The network may comprise copper transmission cables, optical
transmission fibers, wireless transmission, routers, firewalls,
switches, gateway computers and/or edge servers. A network adapter
card or network interface in each computing/processing device
receives computer readable program instructions from the network
and forwards the computer readable program instructions for storage
in a computer readable storage medium within the respective
computing/processing device.
[0174] Computer readable program instructions for carrying out
operations of the present disclosure may be assembler instructions,
instruction-set-architecture (ISA) instructions, machine
instructions, machine dependent instructions, microcode, firmware
instructions, state-setting data, or either source code or object
code written in any combination of one or more programming
languages, including an object oriented programming language such
as Java, Smalltalk, C++ or the like, and conventional procedural
programming languages, such as the "C" programming language or
similar programming languages. The computer readable program
instructions may execute entirely on the user's computer, partly on
the user's computer, as a stand-alone software package, partly on
the user's computer and partly on a remote computer or entirely on
the remote computer or server. In the latter scenario, the remote
computer may be connected to the user's computer through any type
of network, including a local area network (LAN) or a wide area
network (WAN), or the connection may be made to an external
computer (for example, through the Internet using an Internet
Service Provider). In some embodiments, electronic circuitry
including, for example, programmable logic circuitry,
field-programmable gate arrays (FPGA), or programmable logic arrays
(PLA) may execute the computer readable program instructions by
utilizing state information of the computer readable program
instructions to personalize the electronic circuitry, in order to
perform aspects of the present disclosure.

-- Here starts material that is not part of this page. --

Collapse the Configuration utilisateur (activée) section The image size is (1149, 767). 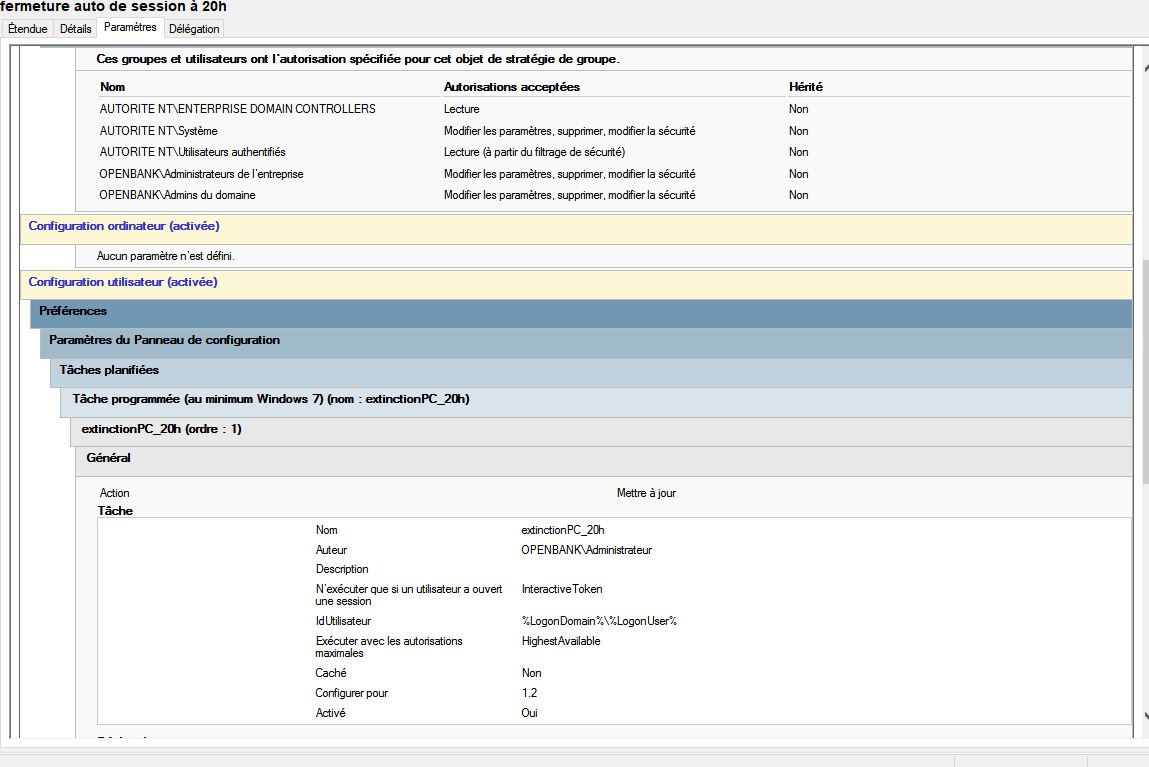(x=123, y=282)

[0175] Aspects of the present disclosure are described herein with
reference to flowcharts and/or block diagrams of methods,
apparatuses (systems), and computer program products according to
embodiments of the invention. It should be understood that each
block of the flowcharts and/or block diagrams, and combinations of
blocks in the flowcharts and/or block diagrams, can be implemented
by computer readable program instructions.
[0176] These computer readable program instructions may be provided
to a processor of a general purpose computer, special purpose
computer, or other programmable data processing apparatus to
produce a machine, such that the instructions, which execute via
the processor of the computer or other programmable data processing
apparatus, create means for implementing the functions/acts
specified in the flowchart and/or block diagram block or blocks.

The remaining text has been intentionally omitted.